This word is so succulent I can scarce believe I haven’t done a tasting of it before. Given my occasional inadvertent retastings, you might expect to have spotted it here five times already. But no dice. Well, my quidnunc, today you get your quincunx, and cuncti simus concanentes.*

You may think this a novel word, but it is no new coinage. Indeed, though it is the title of a well-known recent novel by Charles Palliser (I’m told it’s very good), it comes from an old Latin coin. And it has since then acquired a phalanx of uses.

Let us start at the origin. Latin for ‘five’ is quinque; Latin for ‘twelfth’ is uncia (source of our word ounce), and uncia in Roman coinage was a twelfth piece of an as, as it happens – an as was the standard bronze coin. Put the two together and you get quincunx, the coin worth five twelfths. It was marked with five dots, and often the five dots were in the pattern we now associate with the 5 side on a die: ⚄ (box not included). Ergo, it is like the symbol for “therefore” ∴ and the same again inverted (why? “because”: ∵) and meeting in the middle at the tips. What’s it there for? Because! Connect the dots.

The pattern is in many places if we wish to find it. We may plant trees in this formation, or arrange heraldic patterns, or design buildings, or draw maps, or deploy legionaries into battle, or form the engines on a rocket, or get a tattoo (Thomas Edison had a quincunx tattooed on his forearm). Mark your ballot with a cross in a box and the vertices are in a quincuncial arrangement.

It is thus a surprise and a pity that we do not see the word more often; I can go through twelve fifths of Scotch (at no more than an ounce a day) between hearing it and hearing it again. Perhaps people delight in it so much they are a little afraid to put their tongues to it? Look, it uses the mouth so well: it starts with a kiss of the lips and a release at the velum, /kw/, and then it feints toward the tip but stays back, twice a nasal and crisp stop /ŋk/ before at last softly hissing with the licking tip /s/. The vowels move, but gently: they are the first sounds of “in” and “under.” It is so crisp and sweet, like biting a red delicious – or a slice of quince.

And the spelling! There are two cups and two caps, u and n and again and again, and i c as well. And there are our two craziest letters, q and x; the first is incomplete without u, and the second is two sounds lying together as one, like the crossed line segments that make it x – forming, at their tips and intersection, the fulfillment of the sense itself: a quincunx.
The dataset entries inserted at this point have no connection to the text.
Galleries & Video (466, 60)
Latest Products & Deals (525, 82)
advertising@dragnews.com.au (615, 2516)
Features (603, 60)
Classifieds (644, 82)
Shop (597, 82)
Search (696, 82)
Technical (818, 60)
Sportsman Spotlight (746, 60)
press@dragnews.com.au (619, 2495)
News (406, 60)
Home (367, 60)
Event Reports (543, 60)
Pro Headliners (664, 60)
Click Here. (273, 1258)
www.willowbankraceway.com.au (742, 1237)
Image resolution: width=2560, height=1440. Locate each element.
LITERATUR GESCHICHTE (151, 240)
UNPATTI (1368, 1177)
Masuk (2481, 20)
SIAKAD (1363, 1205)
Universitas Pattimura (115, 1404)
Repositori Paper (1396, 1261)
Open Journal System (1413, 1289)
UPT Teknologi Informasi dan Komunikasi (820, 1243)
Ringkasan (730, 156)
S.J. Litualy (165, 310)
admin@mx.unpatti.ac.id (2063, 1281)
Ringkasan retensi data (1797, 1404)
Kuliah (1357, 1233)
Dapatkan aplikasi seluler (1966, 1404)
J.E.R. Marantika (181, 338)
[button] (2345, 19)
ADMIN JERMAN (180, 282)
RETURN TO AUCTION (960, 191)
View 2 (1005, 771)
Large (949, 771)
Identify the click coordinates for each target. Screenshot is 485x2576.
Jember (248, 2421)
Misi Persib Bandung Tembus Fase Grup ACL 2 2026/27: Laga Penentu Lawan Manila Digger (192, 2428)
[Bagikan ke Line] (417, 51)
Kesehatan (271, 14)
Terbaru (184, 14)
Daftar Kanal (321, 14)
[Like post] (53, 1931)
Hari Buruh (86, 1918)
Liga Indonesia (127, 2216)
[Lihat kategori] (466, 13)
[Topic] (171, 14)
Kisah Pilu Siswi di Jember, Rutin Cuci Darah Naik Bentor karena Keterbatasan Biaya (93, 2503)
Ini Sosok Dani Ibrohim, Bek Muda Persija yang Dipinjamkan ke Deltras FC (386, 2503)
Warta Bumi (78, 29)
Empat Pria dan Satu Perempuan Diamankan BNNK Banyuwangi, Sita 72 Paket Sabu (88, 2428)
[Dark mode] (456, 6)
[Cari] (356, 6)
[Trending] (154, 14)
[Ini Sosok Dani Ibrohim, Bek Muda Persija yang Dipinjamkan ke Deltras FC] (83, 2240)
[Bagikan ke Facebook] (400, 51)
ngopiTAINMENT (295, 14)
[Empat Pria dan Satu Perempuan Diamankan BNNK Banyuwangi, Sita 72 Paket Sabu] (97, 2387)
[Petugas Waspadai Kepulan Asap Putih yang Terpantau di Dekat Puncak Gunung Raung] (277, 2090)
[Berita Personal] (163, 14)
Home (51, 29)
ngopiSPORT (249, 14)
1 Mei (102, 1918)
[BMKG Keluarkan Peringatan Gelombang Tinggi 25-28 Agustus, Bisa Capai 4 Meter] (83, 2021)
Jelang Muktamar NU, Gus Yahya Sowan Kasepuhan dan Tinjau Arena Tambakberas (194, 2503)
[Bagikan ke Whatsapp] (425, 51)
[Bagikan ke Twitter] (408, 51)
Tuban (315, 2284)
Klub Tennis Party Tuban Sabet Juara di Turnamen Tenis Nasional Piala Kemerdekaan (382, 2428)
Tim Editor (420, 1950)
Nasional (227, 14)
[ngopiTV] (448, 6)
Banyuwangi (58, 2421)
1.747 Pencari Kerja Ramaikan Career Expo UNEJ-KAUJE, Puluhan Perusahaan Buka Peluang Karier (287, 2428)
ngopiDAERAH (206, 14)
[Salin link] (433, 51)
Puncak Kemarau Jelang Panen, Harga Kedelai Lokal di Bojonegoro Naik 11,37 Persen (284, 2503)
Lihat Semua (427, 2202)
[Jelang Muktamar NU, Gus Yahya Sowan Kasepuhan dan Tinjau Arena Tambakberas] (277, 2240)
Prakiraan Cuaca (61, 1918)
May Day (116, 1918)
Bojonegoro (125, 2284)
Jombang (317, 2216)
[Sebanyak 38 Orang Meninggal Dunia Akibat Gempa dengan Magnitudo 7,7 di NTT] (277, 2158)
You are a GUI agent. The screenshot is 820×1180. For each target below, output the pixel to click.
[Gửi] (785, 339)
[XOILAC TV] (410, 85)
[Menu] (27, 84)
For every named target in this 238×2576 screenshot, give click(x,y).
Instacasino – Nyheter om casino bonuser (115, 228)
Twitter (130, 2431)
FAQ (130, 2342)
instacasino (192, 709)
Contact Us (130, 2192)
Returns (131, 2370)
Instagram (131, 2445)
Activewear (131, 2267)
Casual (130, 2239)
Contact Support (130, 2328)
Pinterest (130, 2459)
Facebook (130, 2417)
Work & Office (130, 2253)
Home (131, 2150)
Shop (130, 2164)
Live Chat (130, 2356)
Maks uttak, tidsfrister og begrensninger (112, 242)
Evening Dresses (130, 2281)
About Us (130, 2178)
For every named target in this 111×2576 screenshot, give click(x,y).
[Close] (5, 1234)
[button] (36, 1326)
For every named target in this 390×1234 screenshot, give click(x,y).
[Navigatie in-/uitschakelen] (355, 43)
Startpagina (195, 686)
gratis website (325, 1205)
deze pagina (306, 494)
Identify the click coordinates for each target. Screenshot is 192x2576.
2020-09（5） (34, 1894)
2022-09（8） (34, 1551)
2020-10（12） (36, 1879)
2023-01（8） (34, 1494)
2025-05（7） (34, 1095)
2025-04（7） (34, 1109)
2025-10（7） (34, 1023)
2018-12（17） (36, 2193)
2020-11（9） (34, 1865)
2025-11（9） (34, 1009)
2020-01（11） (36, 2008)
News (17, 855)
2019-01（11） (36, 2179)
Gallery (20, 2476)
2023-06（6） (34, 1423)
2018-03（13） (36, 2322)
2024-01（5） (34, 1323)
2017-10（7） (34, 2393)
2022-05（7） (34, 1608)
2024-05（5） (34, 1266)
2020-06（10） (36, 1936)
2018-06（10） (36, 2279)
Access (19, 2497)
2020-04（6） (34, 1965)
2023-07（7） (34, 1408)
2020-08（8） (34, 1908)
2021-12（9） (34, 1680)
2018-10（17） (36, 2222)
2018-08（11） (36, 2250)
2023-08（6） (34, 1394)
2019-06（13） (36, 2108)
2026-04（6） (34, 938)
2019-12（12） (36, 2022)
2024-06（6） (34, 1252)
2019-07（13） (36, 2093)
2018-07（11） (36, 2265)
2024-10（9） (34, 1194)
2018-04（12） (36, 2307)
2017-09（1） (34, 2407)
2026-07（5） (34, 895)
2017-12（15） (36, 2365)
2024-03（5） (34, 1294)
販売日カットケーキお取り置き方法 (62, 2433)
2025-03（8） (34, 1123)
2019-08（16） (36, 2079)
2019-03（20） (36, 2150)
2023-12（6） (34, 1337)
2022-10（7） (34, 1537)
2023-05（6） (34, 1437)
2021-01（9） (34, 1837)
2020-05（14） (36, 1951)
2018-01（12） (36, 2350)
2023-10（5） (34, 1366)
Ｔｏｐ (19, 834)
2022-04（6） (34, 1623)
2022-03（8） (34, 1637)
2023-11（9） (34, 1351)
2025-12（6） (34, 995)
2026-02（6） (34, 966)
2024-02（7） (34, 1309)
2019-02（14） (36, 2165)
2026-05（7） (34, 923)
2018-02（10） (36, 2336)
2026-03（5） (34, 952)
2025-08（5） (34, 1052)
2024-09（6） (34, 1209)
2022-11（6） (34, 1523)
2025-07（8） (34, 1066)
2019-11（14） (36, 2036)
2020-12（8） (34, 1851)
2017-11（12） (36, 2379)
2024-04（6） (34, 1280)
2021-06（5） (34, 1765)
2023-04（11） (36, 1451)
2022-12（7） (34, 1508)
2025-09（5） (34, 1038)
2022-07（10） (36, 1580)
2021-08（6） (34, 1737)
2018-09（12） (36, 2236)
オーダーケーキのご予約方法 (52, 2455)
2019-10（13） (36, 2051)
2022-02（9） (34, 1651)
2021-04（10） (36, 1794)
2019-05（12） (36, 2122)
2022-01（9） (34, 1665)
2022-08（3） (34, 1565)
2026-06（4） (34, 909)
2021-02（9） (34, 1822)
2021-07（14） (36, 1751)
*Latin for ‘let us sing together’

One response to “quincunx

  1. It surprises me that a word-taster such as yourself wouldn’t mention in connection with the Quincunx the famed “Garden of Cyrus” essay by Sir Thomas Browne, – not only is the essay a masterpiece by a master of prose, but Browne was a font of font of fine words himself: words like “suicide” and “ambidextrous” and “electricity”, as well as less frequently encountered wonders like “canorous” and “balneation.” He’s apparently number 70 in the OED’s top cited sources for words, and someone well worth investigating in the search for new lexical flavors.